OBJECTIVE -
Copy out each line of the material that contains the word "Click".

[Item coordinate data]
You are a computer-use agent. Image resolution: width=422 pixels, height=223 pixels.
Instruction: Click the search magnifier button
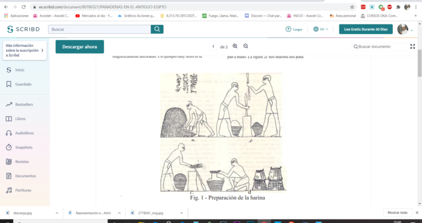pos(157,29)
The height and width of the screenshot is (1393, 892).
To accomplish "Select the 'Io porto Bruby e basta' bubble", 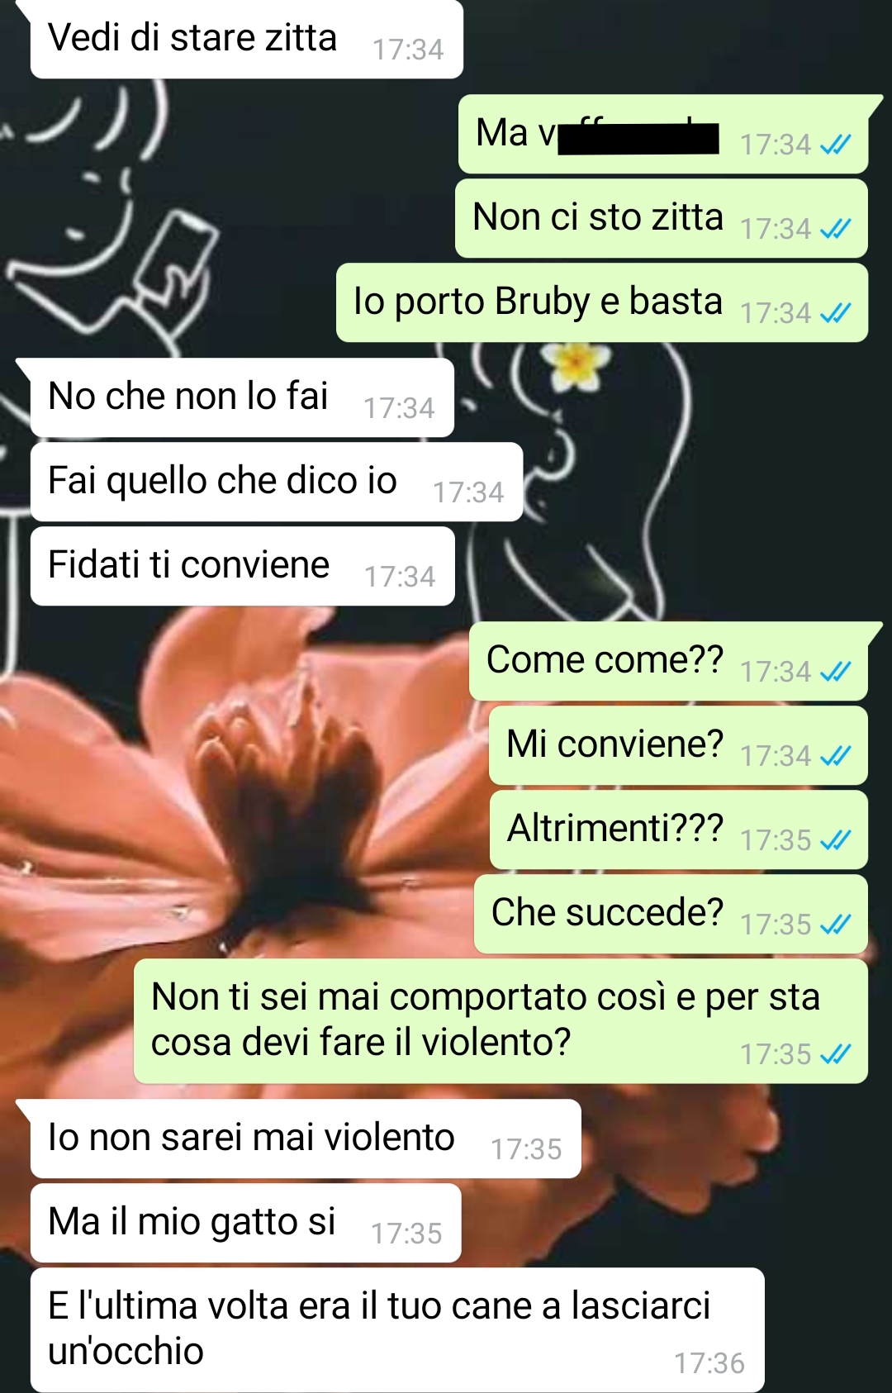I will (601, 302).
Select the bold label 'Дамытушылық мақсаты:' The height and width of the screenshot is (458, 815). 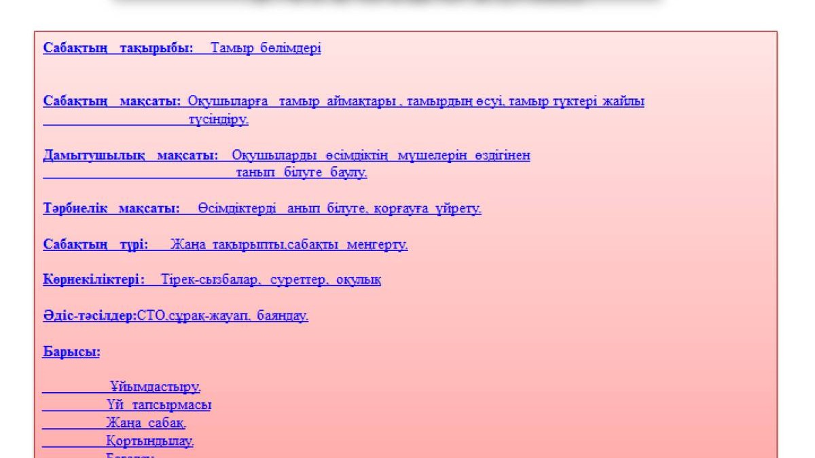[x=130, y=155]
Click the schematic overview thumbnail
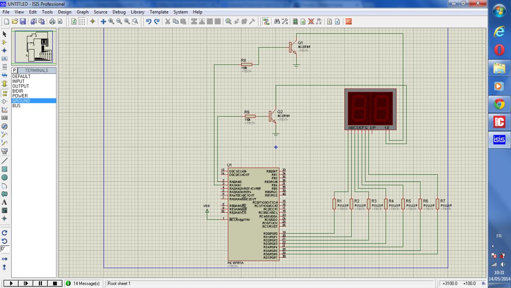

RESULT FOR THIS EXERCISE -
Instruction: Click the search magnifier button
Click the schematic overview thumbnail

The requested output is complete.